Henderson Jr., et al Patent No. 4, 173,037 discloses a luminaire lamp support device in which the lamp socket is adjustably mounted on a bracket for adjustment of the socket along a substantially vertical axis. This enables adjustment of the lamp to different positions to obtain various light distribution patterns. The lamp has an outer reflector and an asymmetric inner reflector which is mounted for rotational adjustment about the vertical axis of the luminaire for producing asymmetric distribution of reflected light.

Sholtz Patent No. 5, 178,452 discloses an operating theater lamp with a outer reflector which illuminates the area of operation and an auxiliary reflector having an outer diameter which corresponds approximately to the inner diameter of the outer reflector and which is arranged inside the outer reflector to deflect a part of the light beam at a steeper or narrow angle into the bottom of a surgical wound.

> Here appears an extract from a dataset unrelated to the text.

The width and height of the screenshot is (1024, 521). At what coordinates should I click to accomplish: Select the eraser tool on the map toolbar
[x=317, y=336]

Wijbenga, et al Patent No. 5,251,116 discloses a luminaire for creating a primary beam and a secondary beam.

Baldwin, et al Patent No. 4,943,901 discloses a luminaire with auxiliary reflecting means for reflecting light passing through the top opening and for reflecting such light to illuminate stacked material along the edges of the aisle.

Compton Patent No. 4,231,080 discloses a luminaire having at least three stack reflector members.

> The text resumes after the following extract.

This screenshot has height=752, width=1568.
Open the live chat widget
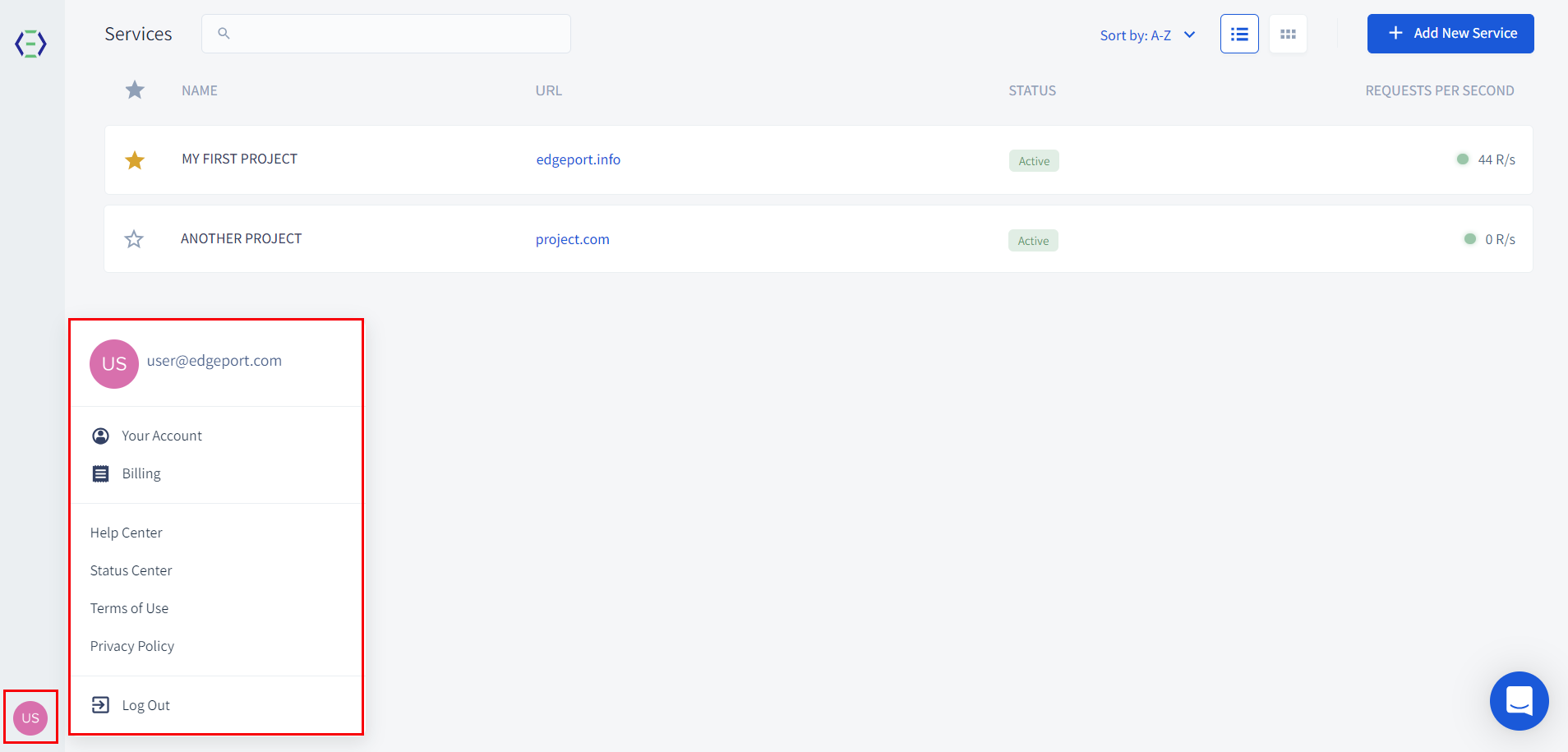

Cochran Patent No. 1,286,535 discloses a lighting fixture having a outer reflector and a stationary auxiliary reflector.

None of the foregoing prior art lamps have suggested a solution to the problem of conserving energy in HID fixtures. The cost of energy is rising significantly, and many power companies have offered inducements in the form of rebates to customers to cut down on their energy consumption. Lighting engineers have been forced to specify the use of 400 watt and 1,000 watt luminaires based on requirements to have a specified amount of foot candles at the work surface. Notwithstanding the prior art, no one has recognized the ability to shape and distribute the light pattern in such a way as to concentrate a substantial amount of light onto the work area while leaving a lesser, but still acceptable, amount of light at the middle and top of the racks sufficient to allow workmen to utilize such racks.

DISCLOSURE OF INVENTION

The present invention fills a need for an energy efficient high bay lighting fixture or luminaire which enables fixtures having lamps of reduced wattage to be used to replace higher wattage lamps and fixtures thereby conserving significant amounts of energy. Typically, the replacement of a 400 watt luminaire with a 250 watt luminaire will result in an approximately 40% or greater savings in energy. The present invention relates to a luminaire having a high intensity or gaseous discharge lamp which is mounted with the base up or down in a substantially vertical position. An auxiliary reflector is mounted to

- 4 - the luminaire for coaxial movement relative to the lamp and the outer reflector. The auxiliary reflector is adjustable along the longitudinal axis of the lamp so that a substantial amount of light is reflected from the auxiliary reflector onto a first predetermined area while a smaller amount of light is reflected from the outer reflector onto a second predetermined area outside the first area or onto the racks or stacked merchandise which is positioned closer to the luminaire. The first predetermined area is an area substantially larger than the outer diameter of the outer reflector. It is typically an area that is equal to or greater than the width of an aisle and usually averages ten to fourteen feet in diameter.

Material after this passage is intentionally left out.